David Cameron's dream of elected mayors in Britain's major cities is largely in tatters after the the idea was rejected in referendums.
Nine cities including Manchester, Nottingham, Birmingham, Leeds and Coventry have voted No. The only city to vote yes in its referendum was Bristol - there will be an election for Mayor there in November, on the same day as polls for the new Police and Crime Commissioners across England and Wales.
The results are embarrassing for the Prime Minister, who had thrown his weight firmly behind the changes in a series of speeches and interviews.
Mr Cameron had attempted to use the example of London Mayor Boris Johnson, saying he wanted a "Boris in every city".
However, critics argued that the proposals were unnecessary and would add another expensive layer of bureaucracy.

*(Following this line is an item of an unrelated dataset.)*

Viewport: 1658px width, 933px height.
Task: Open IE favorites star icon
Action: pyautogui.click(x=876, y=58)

Manchester voted against by a margin of 53.24% to 46.76%, and Nottingham by 57.5% to 42.5%. Both cities had a low turnout of 24%.

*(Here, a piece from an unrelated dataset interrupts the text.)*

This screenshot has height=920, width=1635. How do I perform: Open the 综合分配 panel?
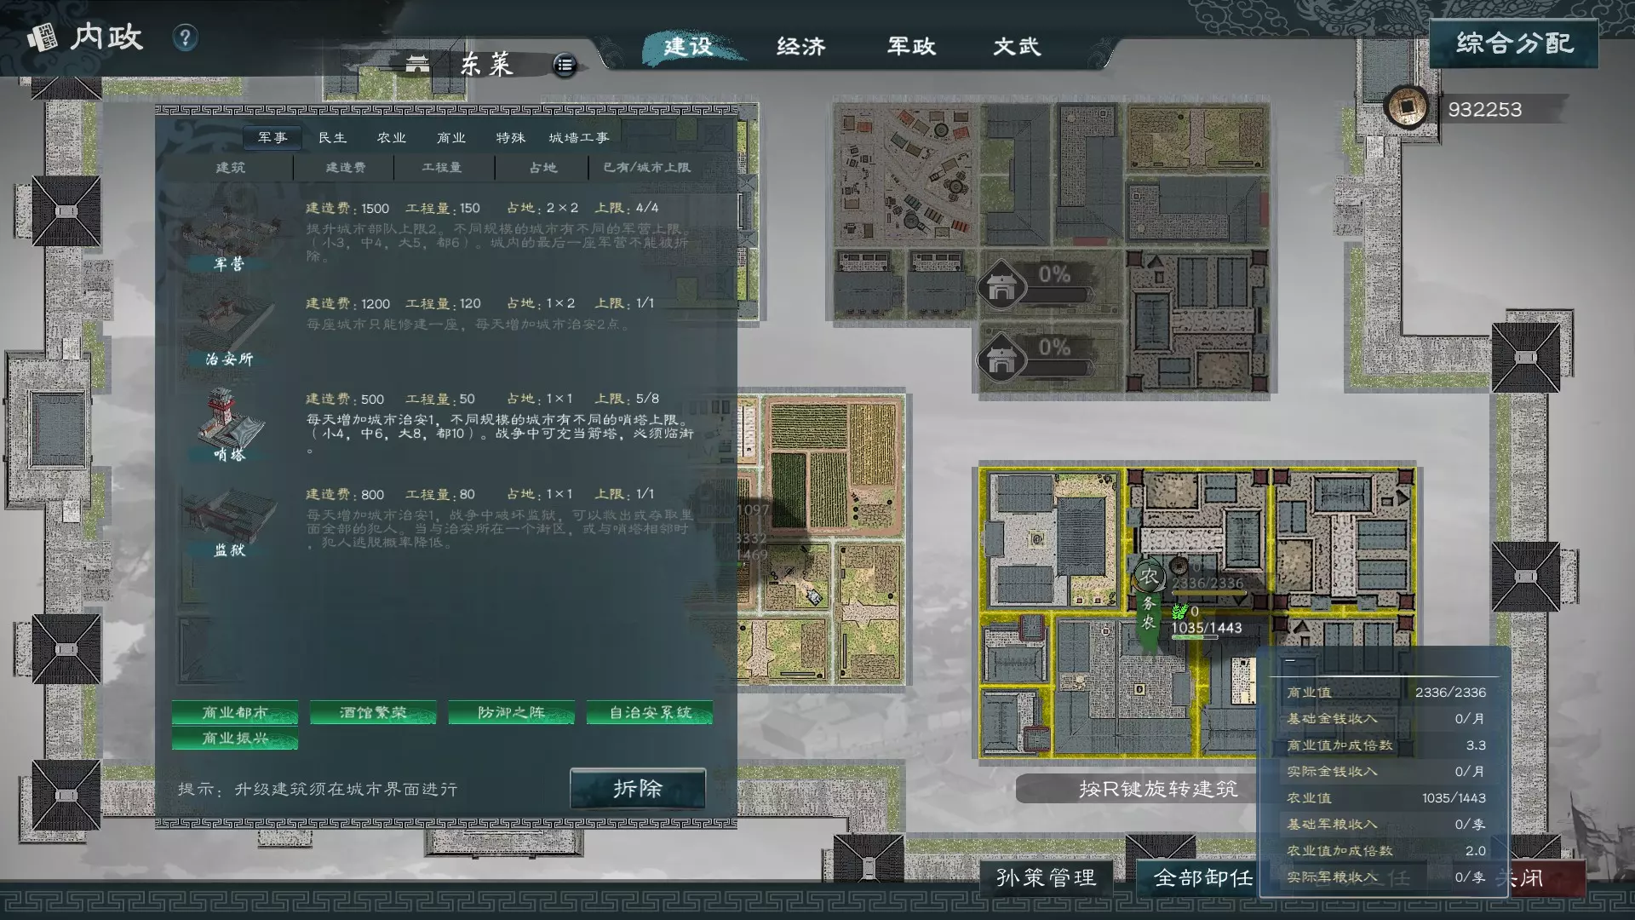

The outcome in Coventry was more resounding, with just 36.42% backing the change and 63.58% opposing it.
Nottingham City Council's Labour Leader, Jon Collins, said: "This was a referendum imposed on us by the Coalition Government which the majority of local people clearly did not agree with. I am pleased with this outcome because an elected mayor would have been expensive and unnecessary.
"This outcome shows that local people recognise we have a system in Nottingham which is working well for them and the city."
Housing Minister Grant Shapps defended the mayoral referendums, telling Sky News: "People should have the right to decide how they are governed in their local area."
He added: "The whole point is to give people a say. No-one is forcing mayors on anyone."